It’s no surprise that financial institutions are the target of cyber-attacks. The data networks of financial institutions arguably house the most valuable information that a malicious hacker could seek, such as Social Security numbers and credit card information. With this data, hackers could either fraudulently access someone’s money or credit lines — or steal their identity.
This week, JPMorgan Chase (NYSE:JPM) was the subject of yet another cyber attack. Reuters reports that data related to as many as 465,000 pre-paid UCard users could have been accessed and lifted from its servers in September. While the bank does not believe that sensitive personal information was stolen, the possibility of fraud can’t be ruled out. As per protocol, the bank has notified the Federal Bureau of Investigation and the Secret Service, both of which are now investigating the case.
JPMorgan reports that the issue has since been fixed, but the damage has already been done. The attack, just one of many to surface over the past few years, is a reminder that security is all-important in the Internet and information age — and that even major financial institutions are not immune to attack.
JPMorgan, Bank of America (NYSE:BAC), and Citigroup (NYSE:C) and countless other financial firms — as well as non-financial firms — have all been subject to heightened cyber attacks over the past few years. While most cyber attacks are relatively lightweight (defacement of web properties, kind of like digital vandalism) and may be more appropriately filed under the umbrella of “hacktivisim,” data security is still an enormously under-addressed issue.
A Bloomberg survey conducted in 2012 found that in order for financial institutions to reach an “ideal state of protection” — defined by the Ponemon institute as the capacity to stop 95 percent of attacks — they would each need to spend $292.4 million per year. Total spending would have to increase from about $5.3 billion to $46.6 billion.

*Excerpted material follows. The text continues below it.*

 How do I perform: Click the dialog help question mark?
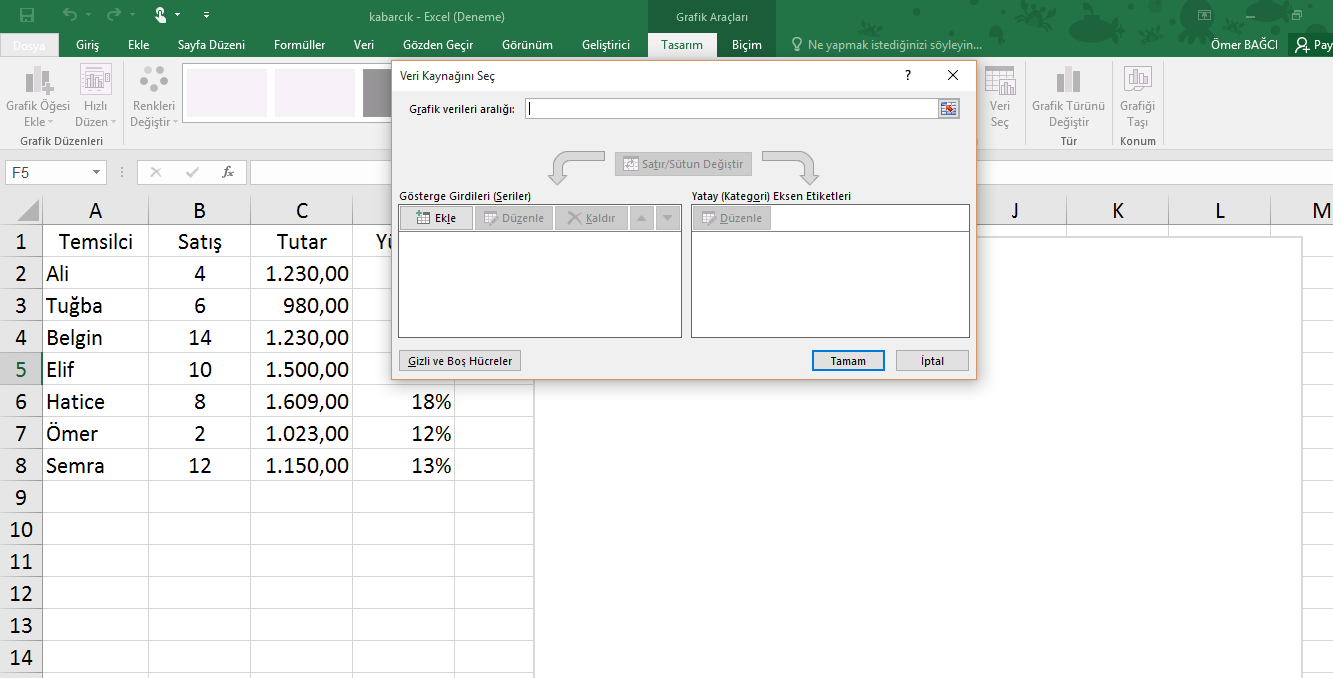point(908,76)
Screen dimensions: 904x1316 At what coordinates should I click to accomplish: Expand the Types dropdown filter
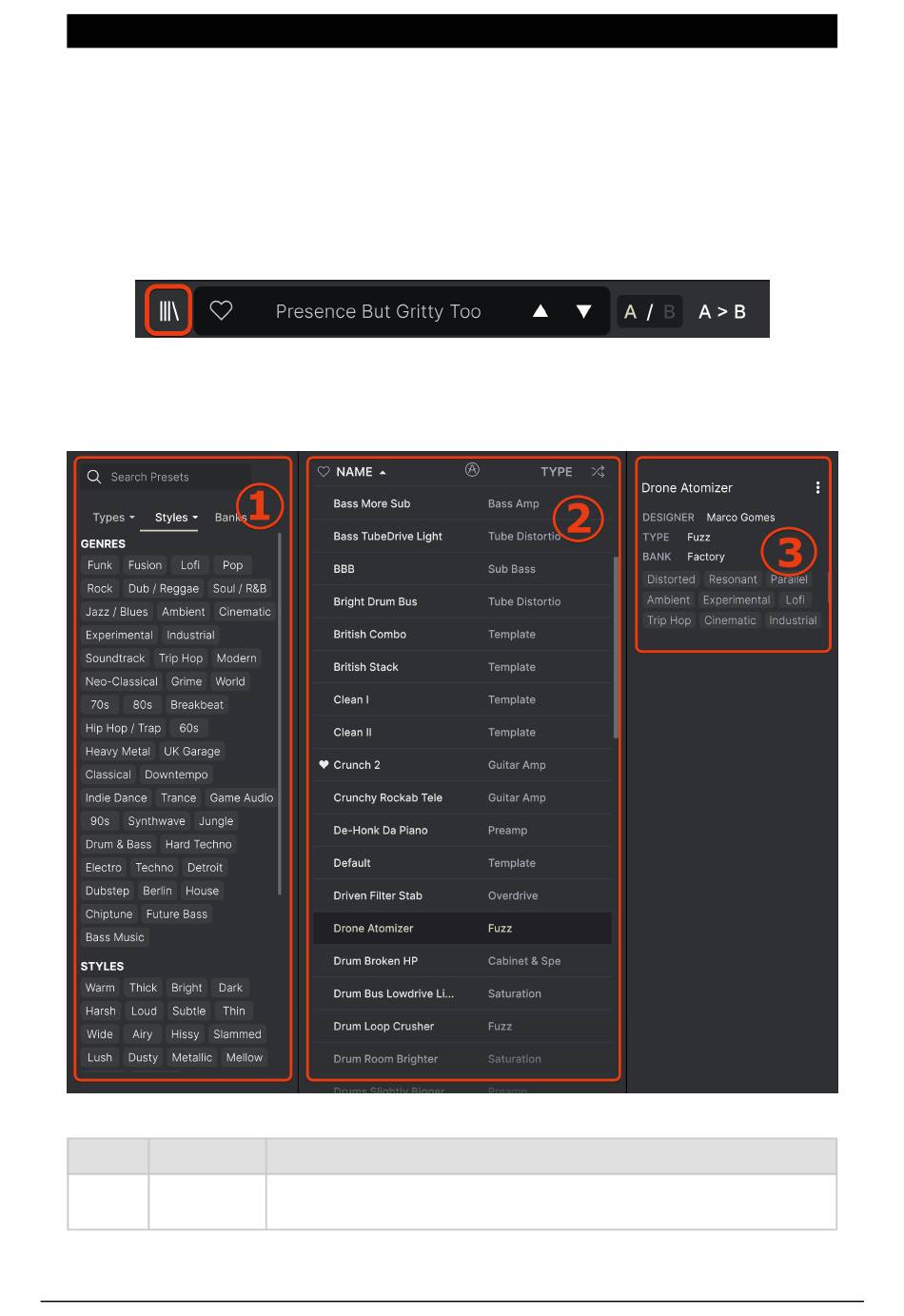tap(113, 518)
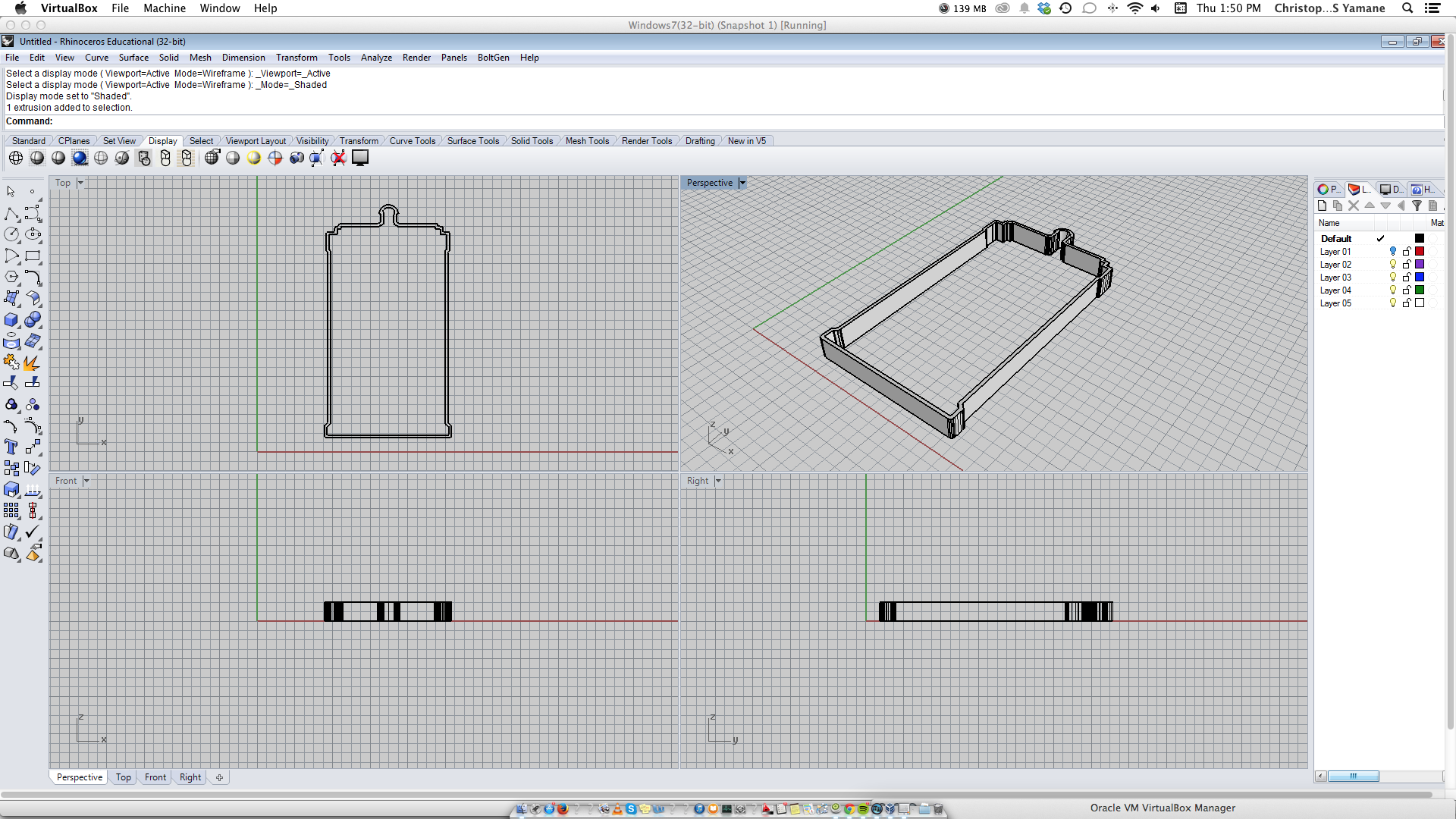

In late 2012 and early 2013, major financial institutions — including Bank of America and Citigroup — were the target of distributed denial-of-service attacks by a self-described activist group called the Cyber Fighters of Izz ad-din Al Qassam. The attacks took down the websites of about 12 major U.S. banks. Part of the problem that these attacks revealed was that it is increasingly inexpensive to launch cyber attacks against big banks like Bank of America, but still very costly to defend against them. Earlier, in 2011, Citigroup was the target of a cyber attack that affected more than 360,000 credit card accounts.